Supplied material:
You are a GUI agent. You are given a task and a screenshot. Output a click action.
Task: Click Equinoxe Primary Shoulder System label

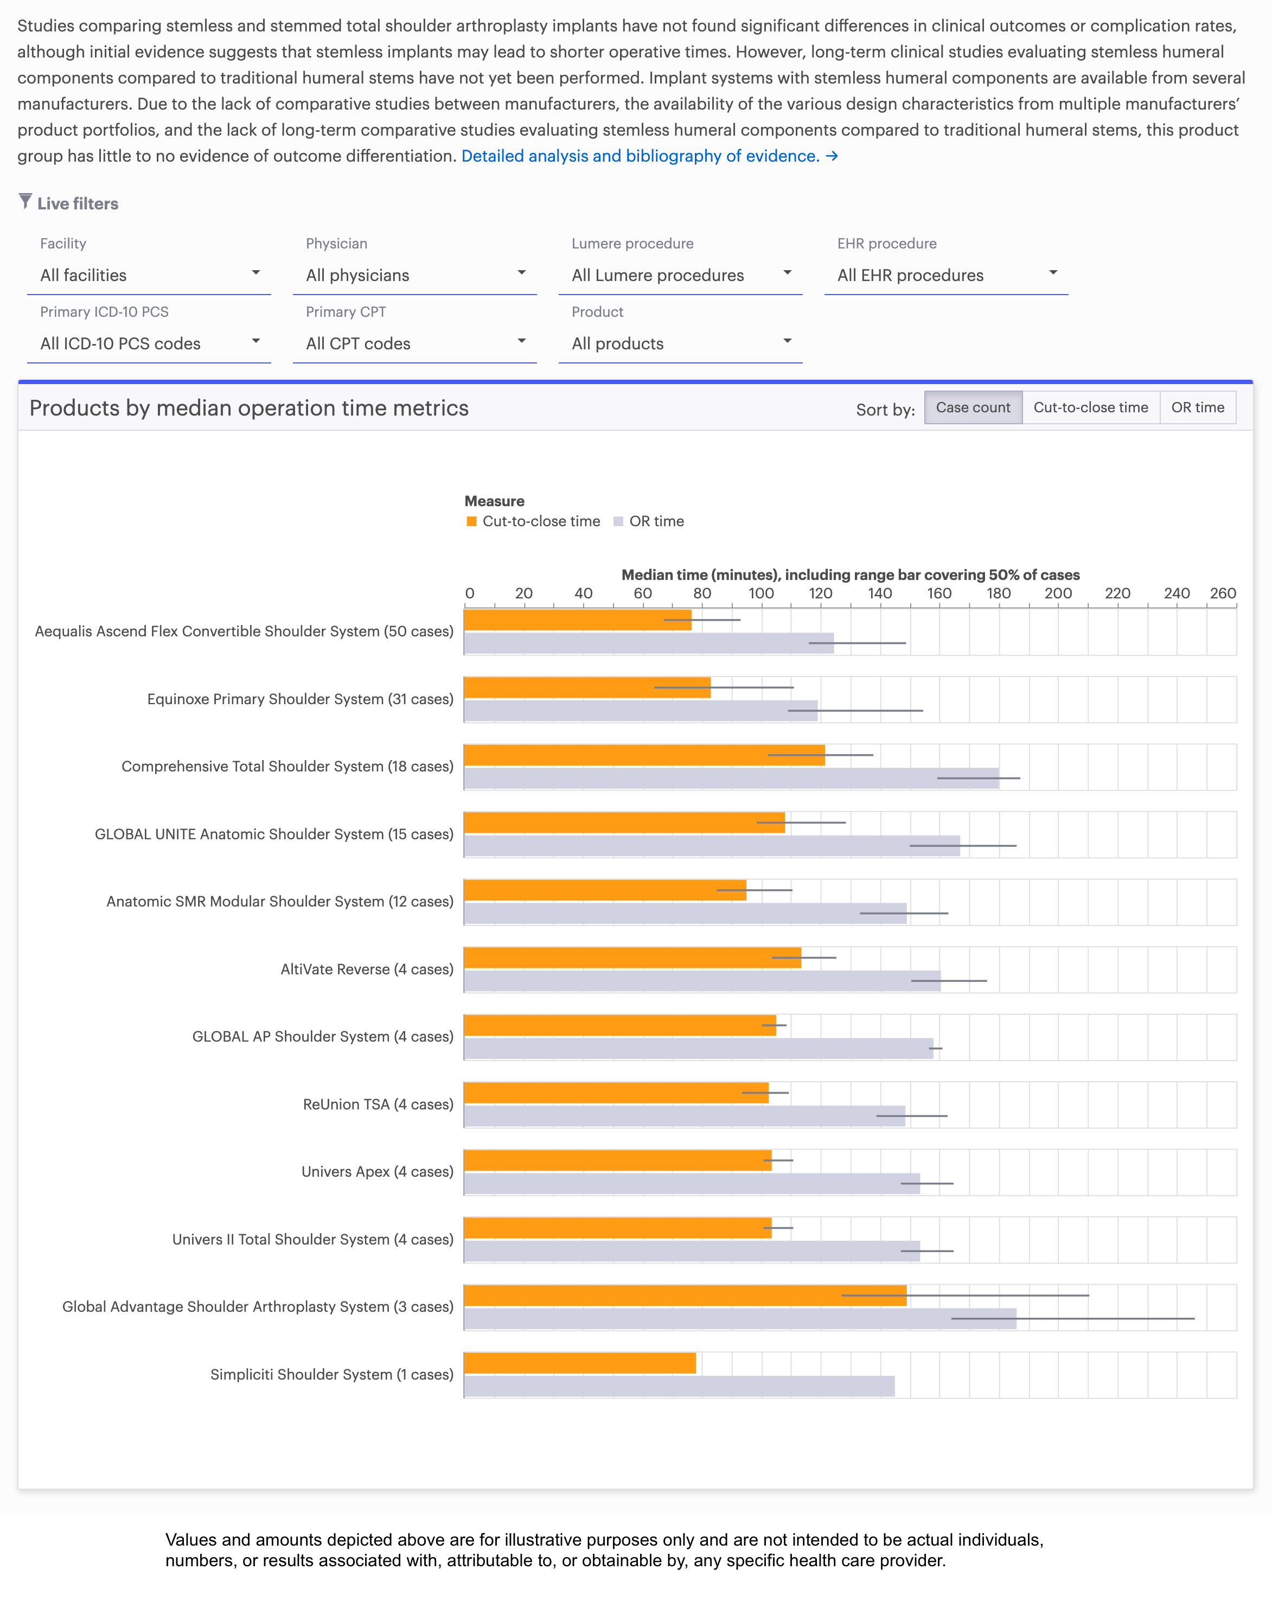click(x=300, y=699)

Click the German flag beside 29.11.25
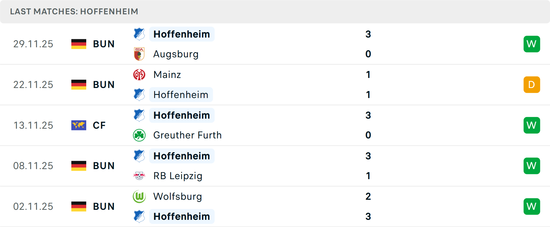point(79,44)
...
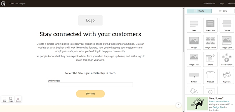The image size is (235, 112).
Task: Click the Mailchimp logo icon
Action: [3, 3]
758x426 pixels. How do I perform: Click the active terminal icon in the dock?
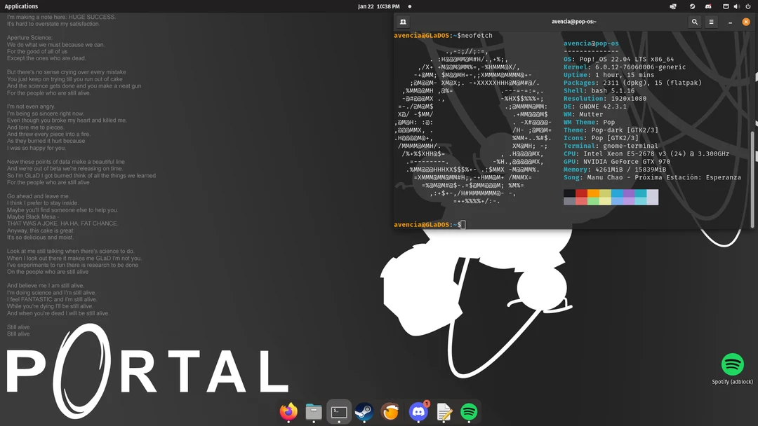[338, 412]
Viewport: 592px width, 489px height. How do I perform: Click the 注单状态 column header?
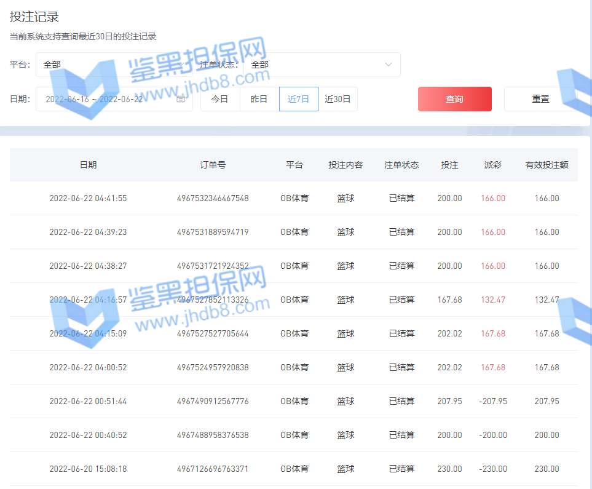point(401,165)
--
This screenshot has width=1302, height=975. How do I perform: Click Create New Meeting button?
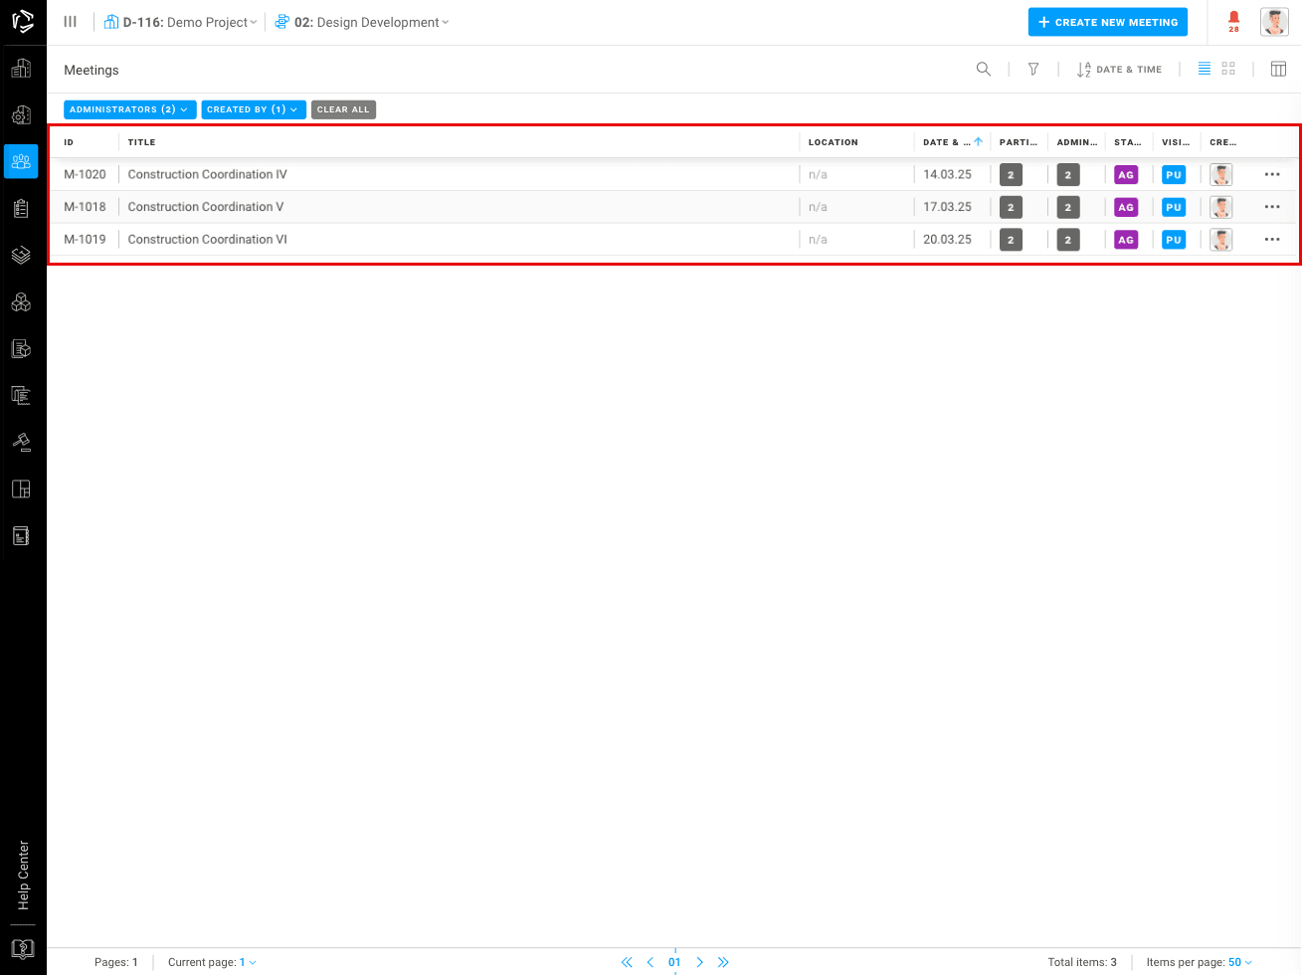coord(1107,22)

Do this:
Copy out the records again word for word, starting at the line that contains "758x426 pixels. How" and ending at the line that contains "point(401,165)", with both of those lines included. Leave the pictures out.

Task response:
758x426 pixels. How do I perform: Click the active terminal icon in the dock?
[338, 412]
Viewport: 592px width, 489px height. How do I perform: Click the 注单状态 column header?
point(401,165)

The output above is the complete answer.